--- Input Enclosed Below ---

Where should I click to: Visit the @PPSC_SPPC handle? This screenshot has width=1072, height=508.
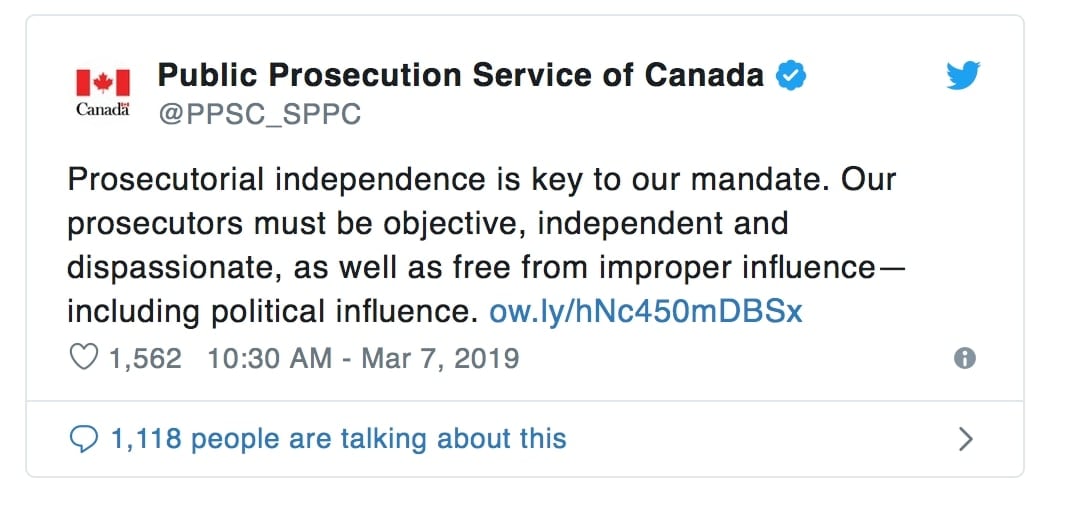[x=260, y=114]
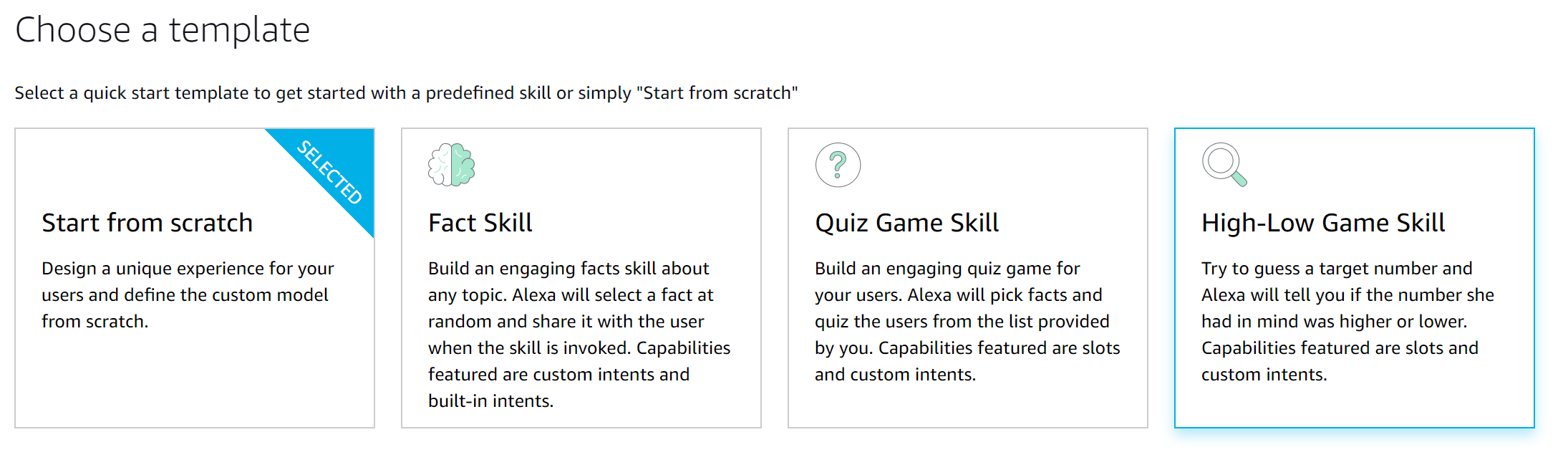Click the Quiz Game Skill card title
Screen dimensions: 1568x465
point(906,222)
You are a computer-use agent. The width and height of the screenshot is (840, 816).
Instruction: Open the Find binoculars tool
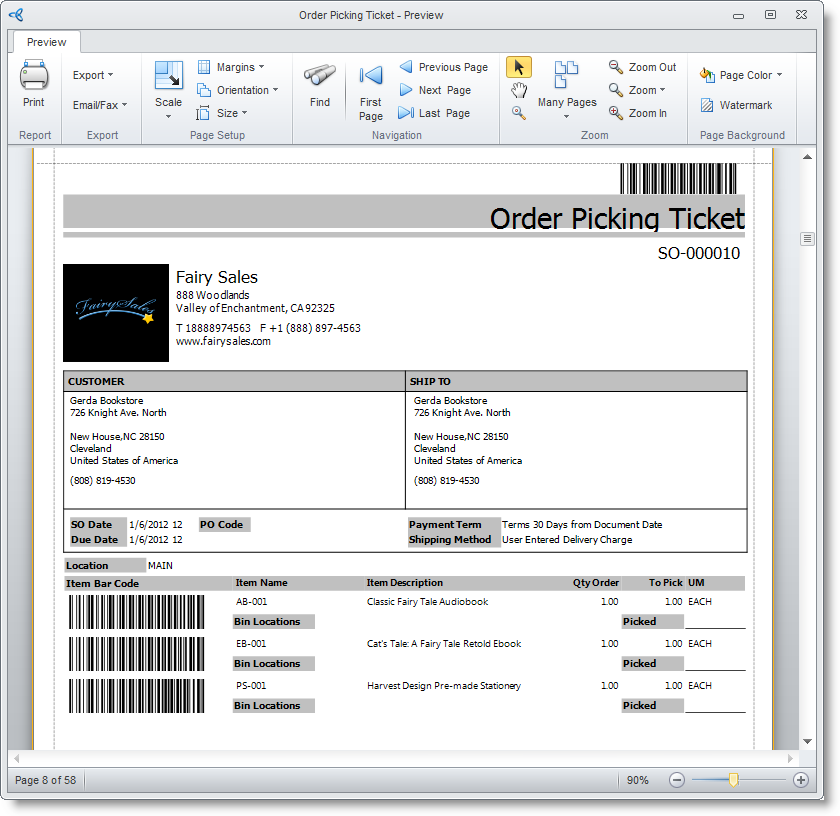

--- End of Enclosed Input ---

- **Your instructions**:
Please return the whole listing exactly. Do not copy its images.

- **Exercise answer**:
Where should I click to: Visit the @PPSC_SPPC handle? This screenshot has width=1072, height=508.
[x=260, y=114]
Click the Quiz Game Skill card title
Screen dimensions: 1568x465
point(906,222)
You are a computer-use agent. The width and height of the screenshot is (840, 816).
Instruction: Open the Find binoculars tool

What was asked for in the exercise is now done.